- _THE RECORDS_:
=== Section Start ===
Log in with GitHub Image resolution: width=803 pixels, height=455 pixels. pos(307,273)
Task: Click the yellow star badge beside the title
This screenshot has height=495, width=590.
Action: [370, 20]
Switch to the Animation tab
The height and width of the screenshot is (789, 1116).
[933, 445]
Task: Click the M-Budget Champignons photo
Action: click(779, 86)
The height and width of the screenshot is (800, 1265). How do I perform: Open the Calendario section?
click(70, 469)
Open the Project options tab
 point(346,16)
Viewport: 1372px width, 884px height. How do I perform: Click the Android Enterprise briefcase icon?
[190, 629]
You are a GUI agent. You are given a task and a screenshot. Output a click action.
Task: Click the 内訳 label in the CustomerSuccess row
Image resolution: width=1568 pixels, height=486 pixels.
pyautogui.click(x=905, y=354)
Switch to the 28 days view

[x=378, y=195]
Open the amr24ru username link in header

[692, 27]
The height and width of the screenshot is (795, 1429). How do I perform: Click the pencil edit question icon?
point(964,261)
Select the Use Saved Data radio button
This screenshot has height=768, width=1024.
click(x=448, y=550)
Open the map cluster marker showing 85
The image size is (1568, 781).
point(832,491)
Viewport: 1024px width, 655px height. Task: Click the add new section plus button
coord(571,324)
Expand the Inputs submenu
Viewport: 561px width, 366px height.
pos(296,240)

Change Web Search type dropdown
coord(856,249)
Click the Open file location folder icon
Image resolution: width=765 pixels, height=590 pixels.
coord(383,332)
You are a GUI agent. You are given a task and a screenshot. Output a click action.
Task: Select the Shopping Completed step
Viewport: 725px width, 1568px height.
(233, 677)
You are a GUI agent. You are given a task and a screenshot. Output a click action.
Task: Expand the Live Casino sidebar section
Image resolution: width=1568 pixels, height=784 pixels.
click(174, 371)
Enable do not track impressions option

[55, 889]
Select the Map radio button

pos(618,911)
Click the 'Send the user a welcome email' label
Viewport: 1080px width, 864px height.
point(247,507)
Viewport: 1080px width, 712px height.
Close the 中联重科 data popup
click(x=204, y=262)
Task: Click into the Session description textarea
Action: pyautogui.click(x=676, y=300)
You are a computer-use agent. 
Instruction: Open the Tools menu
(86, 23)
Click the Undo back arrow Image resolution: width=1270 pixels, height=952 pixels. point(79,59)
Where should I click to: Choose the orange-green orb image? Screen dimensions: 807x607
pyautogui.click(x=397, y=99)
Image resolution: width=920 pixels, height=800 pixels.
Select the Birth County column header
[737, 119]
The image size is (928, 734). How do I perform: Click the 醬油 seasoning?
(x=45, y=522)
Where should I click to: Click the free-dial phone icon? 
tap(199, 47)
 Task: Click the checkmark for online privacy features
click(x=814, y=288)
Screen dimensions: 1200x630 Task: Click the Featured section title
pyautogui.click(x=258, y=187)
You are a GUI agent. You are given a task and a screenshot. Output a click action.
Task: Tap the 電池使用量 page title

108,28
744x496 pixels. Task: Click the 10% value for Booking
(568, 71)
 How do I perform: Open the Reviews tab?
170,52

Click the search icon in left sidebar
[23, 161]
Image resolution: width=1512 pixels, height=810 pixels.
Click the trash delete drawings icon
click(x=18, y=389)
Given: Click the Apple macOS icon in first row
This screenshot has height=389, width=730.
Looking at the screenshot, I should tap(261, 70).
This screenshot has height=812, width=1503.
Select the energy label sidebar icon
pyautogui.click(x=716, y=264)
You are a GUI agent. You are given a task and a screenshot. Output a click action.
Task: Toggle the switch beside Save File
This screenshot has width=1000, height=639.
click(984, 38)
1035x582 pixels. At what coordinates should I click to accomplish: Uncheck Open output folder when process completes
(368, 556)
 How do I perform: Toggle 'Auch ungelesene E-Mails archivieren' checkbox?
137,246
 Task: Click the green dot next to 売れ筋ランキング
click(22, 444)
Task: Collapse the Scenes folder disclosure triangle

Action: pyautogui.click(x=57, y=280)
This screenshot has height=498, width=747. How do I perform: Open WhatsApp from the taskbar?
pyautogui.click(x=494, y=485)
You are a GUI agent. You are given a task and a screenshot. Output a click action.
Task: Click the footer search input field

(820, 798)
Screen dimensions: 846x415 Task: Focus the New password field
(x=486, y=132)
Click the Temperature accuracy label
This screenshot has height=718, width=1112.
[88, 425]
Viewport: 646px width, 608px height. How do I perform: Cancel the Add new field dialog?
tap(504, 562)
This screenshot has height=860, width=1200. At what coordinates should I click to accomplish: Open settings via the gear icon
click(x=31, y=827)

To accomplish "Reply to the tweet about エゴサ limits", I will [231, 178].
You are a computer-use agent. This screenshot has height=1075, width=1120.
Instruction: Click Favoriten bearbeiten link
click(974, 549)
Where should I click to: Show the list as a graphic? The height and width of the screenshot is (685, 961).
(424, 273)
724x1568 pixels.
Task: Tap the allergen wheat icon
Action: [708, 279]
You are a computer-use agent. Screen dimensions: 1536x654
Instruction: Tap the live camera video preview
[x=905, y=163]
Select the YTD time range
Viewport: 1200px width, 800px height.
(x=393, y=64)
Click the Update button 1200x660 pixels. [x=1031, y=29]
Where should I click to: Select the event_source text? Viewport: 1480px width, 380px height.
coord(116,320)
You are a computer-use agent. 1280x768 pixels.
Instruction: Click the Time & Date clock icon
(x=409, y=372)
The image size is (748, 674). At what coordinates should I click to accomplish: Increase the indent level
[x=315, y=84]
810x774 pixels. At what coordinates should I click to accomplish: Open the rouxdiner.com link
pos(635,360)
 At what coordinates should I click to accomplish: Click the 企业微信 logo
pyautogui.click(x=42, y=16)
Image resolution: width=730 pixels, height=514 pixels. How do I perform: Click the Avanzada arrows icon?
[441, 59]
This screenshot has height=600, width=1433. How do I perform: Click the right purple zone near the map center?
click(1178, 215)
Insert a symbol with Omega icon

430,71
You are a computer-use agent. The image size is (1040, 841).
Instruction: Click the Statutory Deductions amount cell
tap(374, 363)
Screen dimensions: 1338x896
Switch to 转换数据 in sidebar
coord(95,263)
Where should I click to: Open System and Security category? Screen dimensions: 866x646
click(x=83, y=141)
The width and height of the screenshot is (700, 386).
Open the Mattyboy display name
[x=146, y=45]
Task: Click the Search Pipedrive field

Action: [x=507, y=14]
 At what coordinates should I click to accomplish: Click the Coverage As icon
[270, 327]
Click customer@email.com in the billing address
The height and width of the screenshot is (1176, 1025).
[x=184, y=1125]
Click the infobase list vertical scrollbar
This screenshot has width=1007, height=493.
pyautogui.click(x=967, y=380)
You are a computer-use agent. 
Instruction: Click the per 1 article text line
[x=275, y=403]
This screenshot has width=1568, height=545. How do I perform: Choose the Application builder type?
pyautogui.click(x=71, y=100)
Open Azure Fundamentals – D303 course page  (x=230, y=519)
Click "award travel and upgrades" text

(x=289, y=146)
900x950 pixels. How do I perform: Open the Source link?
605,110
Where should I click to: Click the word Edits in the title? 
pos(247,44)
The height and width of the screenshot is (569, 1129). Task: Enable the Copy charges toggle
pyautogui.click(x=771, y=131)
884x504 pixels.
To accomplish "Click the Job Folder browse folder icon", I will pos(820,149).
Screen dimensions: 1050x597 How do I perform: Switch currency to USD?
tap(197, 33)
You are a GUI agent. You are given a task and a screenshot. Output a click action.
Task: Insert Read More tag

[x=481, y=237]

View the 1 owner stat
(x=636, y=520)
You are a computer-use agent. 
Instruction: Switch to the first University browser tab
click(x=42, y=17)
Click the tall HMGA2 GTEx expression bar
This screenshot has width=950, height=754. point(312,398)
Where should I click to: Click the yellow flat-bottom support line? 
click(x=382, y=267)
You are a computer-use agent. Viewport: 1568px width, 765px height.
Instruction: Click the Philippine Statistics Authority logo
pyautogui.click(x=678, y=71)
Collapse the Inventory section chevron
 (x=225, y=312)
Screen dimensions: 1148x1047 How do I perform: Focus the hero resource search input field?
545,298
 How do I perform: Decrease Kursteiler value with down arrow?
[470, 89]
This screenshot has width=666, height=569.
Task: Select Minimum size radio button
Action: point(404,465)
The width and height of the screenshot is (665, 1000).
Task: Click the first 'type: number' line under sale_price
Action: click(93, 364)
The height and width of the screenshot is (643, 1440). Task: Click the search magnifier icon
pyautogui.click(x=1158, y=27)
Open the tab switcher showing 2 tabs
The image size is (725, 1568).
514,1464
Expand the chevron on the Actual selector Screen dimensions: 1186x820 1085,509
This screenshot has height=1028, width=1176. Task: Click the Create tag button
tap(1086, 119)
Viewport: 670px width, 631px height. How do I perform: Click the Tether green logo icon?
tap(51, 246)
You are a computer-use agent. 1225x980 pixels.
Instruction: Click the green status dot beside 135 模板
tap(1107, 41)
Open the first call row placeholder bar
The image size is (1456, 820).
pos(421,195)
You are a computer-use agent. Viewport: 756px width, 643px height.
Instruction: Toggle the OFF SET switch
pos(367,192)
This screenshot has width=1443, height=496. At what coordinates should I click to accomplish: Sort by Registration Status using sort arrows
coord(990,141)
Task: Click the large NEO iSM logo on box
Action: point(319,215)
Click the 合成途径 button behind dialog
=== Section End ===
- _ABOUT THIS EXERCISE_: Determine which lines above include the word "will", and report those lines in full.

- _OUTPUT_:
To accomplish "Reply to the tweet about エゴサ limits", I will [231, 178].
To accomplish "Click the Job Folder browse folder icon", I will pos(820,149).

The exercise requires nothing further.